Document excerpt —
The following publication has been lightly reedited for spelling, grammar, and style to provide better searchability and an improved reading experience. No substantive changes impacting the data, analysis, or conclusions have been made. A PDF of the originally published version is available here.

This article discusses how the Chicago Fed National Activity Index has performed as a “real-time” indicator of economic activity and related inflationary pressure.

The Chicago Fed National Activity Index (CFNAI) is a monthly index constructed to summarize variation in 85 data series on U.S. economic activity.1 It is also an example of a “Goldilocks” index, reflecting deviations around a trend rate of economic growth represented by a zero value of the index. Zero is “just right” and suggests that the U.S. economy is proceeding along its historical growth path, a negative value is “cold” and suggests that growth is below average, and a positive value is “hot” and suggests that growth is above average.

The ability of the CFNAI to capture sustained deviations from trend in economic activity has led to its frequent use as an indicator of business cycles.2 However, the CFNAI was originally suggested as an indicator for forecasting inflation, based on the relationship between deviations in economic activity from trend and the level of economic slack in the U.S. economy.3 The more slack (or the more negative the index value), generally the less upward pressure there is on prices; conversely, the less slack (or the more positive the index value), the more upward pressure there is on prices.

In this Chicago Fed Letter, we examine how the CFNAI has performed as an indicator of both economic activity and related inflationary pressure since its initial release in March 2001. With the index reaching its tenth year of publication, we now have a reasonable sample with which to judge its ability to identify recessions and periods of sustained increasing inflation as they are happening. Now we can also more reliably assess its ability to forecast common measures of economic growth, such as gross domestic product (GDP), and measures of inflation, like the Personal Consumption Expenditures (PCE) Price Index. We find that, overall, the CFNAI has proven to be a useful indicator for both purposes over the past decade.

Identifying business and inflation cycles

The CFNAI can be very volatile, since many of the monthly series that make up the index vary significantly from month to month. For this reason, the release of the monthly index is accompanied by a three-month moving average index, i.e., the CFNAI-MA3, which smoothes these month-to-month variations over time and provides a more consistent picture of variations in economic growth around trend. When the CFNAI-MA3 reaches certain levels that have been identified in previous research as “too hot,” the likelihood of a period of sustained increasing inflation rises; when it gets “too cold,” the likelihood of a recession rises.

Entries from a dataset

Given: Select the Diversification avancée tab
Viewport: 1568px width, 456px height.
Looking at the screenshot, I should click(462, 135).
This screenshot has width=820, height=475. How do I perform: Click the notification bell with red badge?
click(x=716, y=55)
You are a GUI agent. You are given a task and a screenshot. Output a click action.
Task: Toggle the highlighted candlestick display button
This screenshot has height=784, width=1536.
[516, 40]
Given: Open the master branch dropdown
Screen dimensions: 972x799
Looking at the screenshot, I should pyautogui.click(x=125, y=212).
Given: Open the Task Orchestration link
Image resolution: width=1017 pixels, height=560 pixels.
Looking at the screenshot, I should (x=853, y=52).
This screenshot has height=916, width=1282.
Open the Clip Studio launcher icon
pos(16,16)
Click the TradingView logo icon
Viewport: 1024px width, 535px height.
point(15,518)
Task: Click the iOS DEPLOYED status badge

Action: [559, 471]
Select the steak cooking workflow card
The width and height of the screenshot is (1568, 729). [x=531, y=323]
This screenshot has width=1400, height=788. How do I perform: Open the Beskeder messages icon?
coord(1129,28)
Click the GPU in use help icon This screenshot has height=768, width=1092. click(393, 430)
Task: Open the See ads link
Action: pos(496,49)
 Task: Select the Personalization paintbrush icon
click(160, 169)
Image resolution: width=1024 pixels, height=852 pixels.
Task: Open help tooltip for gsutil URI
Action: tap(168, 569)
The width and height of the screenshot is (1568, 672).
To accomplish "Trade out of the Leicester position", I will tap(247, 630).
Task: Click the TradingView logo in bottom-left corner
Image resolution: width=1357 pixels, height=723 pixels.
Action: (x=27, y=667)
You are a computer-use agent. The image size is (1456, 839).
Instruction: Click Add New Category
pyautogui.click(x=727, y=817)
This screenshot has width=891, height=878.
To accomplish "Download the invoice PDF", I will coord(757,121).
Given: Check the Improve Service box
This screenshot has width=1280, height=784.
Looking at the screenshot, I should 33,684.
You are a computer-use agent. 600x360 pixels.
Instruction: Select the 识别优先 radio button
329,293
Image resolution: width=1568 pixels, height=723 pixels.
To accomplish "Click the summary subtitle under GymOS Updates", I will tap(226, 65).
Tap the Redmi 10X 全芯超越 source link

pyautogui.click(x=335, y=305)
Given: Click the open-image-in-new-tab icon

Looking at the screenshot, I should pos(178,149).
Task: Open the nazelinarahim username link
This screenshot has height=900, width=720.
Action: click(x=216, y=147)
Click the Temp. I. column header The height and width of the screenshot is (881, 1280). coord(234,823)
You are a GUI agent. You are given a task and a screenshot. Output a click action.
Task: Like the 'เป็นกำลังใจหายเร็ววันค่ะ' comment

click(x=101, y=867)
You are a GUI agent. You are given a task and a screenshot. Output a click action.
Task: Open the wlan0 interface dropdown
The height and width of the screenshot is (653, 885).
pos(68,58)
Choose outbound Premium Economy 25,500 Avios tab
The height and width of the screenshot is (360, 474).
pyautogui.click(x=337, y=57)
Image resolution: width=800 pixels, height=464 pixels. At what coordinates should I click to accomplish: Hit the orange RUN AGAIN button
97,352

Complete the following —
1 > According to the document excerpt on the Chicago Fed National Activity Index, how many data series on U.S. economic activity does the index summarize?
2 > In the entries, switch "steak" to "pasta", starting at the line that has "Given: Open the Task Orchestration link" and stopping after the line that has "Action: pos(496,49)". Return only those lines, with nothing else changed.
The document excerpt and the entries have no connection to each other.

Responses per task —
1 > It summarizes 85 data series.

2 >
Given: Open the Task Orchestration link
Image resolution: width=1017 pixels, height=560 pixels.
Looking at the screenshot, I should (x=853, y=52).
This screenshot has height=916, width=1282.
Open the Clip Studio launcher icon
pos(16,16)
Click the TradingView logo icon
Viewport: 1024px width, 535px height.
point(15,518)
Task: Click the iOS DEPLOYED status badge

Action: [559, 471]
Select the pasta cooking workflow card
The width and height of the screenshot is (1568, 729). [x=531, y=323]
This screenshot has width=1400, height=788. How do I perform: Open the Beskeder messages icon?
coord(1129,28)
Click the GPU in use help icon This screenshot has height=768, width=1092. click(393, 430)
Task: Open the See ads link
Action: pos(496,49)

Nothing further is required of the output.